Rows showing where targets appear
#####

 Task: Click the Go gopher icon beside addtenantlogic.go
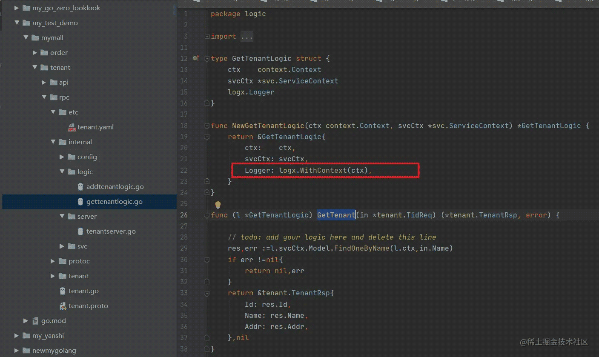tap(80, 187)
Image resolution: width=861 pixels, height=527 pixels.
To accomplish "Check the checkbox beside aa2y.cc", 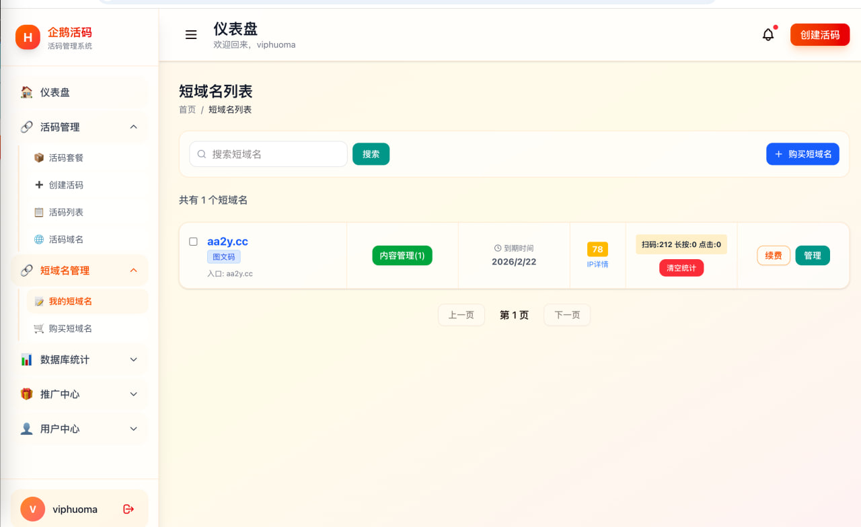I will (x=193, y=241).
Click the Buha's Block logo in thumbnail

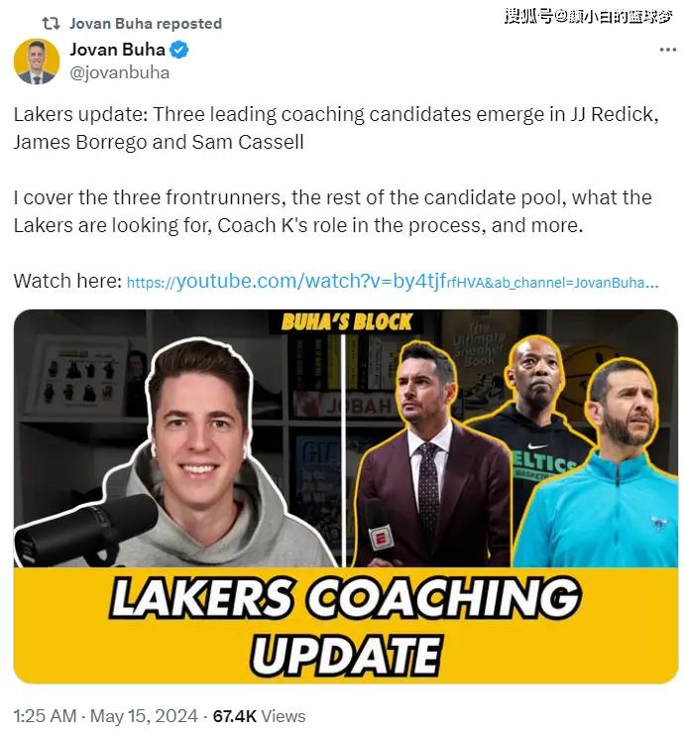[347, 321]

#####

Exercise aim >>
Extract each line of the records above that contains the word "Click", matching its case exactly.

Written answer >>
 Task: Click the Go gopher icon beside addtenantlogic.go
Click the Buha's Block logo in thumbnail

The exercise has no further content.